Alibaba's Founder and CEO talks to Charlie Rose at the World Economic Forum in Davos.
Alibaba’s Founder and CEO talks to Charlie Rose at the World Economic Forum in Davos.

The first time Alibaba’s Founder and CEO Jack Ma used the Internet he was in Seattle.

“I tried the Internet in Seattle in a building called U.S. Bank,” he told talk-show host Charlie Rose during an interview at the World Economic Forum in Davos today.

The story is one he’s told before, but now that the Chinese e-commerce giant operates an office within one block of the historical moment it has slightly more meaning.

“I came here for a project to help the local government build a highway,” he said. While he was here, he visited a friend in a small office at the U.S. Bank Centre on 5th and Pike, nearly within spitting distance of Alibaba’s new engineering outpost a block away.

It was in Seattle where Ma said his friend encouraged him to try searching the Internet for the first time. Initially, he hesitated since he knew that computers were expensive, and if he broke it, he wouldn’t be able to afford to replace it.

“He said ‘just search it,’ so I searched the first word ‘beer,” he said. “I don’t know why, but maybe because it was easy to spell? I see beers from Germany, U.S.A. and Japan, but I don’t see any from China, so I searched for the second word ‘China,’ and there was nothing.”

So, he recalls that they made a small, “ugly-looking” page, and three hours after launching it, “I got a phone call from my friend who said, “Jack, you have five emails, and I said ‘What is email?”

Based on the number of responses, he said, “This is something interesting, so we should do it.”

Another good story he shared was how he came up with the name Alibaba. He said he wanted a name that would be globally acceptable and when he asked Americans what they thought he said it resonated. People assumed it was a reference to the folk tale, “Ali Baba and the Forty Thieves.”

Another reason why the name worked: “It starts with an ‘A,’ so it’s always on top.” Indeed, it’s even above Amazon, which is one notch lower alphabetically.

During the interview, Ma also touched on a number of other subjects, ranging from hosting the largest IPO ever at $25 billion to international trade and the high percentage of women who work at the company. It’s worth watching if you are curious about the company and the charismatic founder.

> **Your assignment**
For the Jack Ma interview article, mark each statement (a) through (c) as yes or no, and back each with the words of the article that settle it, quoted exactly. (a) The first word Ma searched online was "China." (b) Ma's friend had a small office at the U.S. Bank Centre on 5th and Pike. (c) Three hours after the page launched, Ma had received ten emails. The listing plays no part in the work here.

> **Provided material**
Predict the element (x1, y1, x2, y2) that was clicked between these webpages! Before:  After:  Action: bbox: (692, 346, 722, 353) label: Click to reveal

> **Solution**
(a) No: "so I searched the first word ‘beer"
(b) Yes: "he visited a friend in a small office at the U.S. Bank Centre on 5th and Pike"
(c) No: "Jack, you have five emails"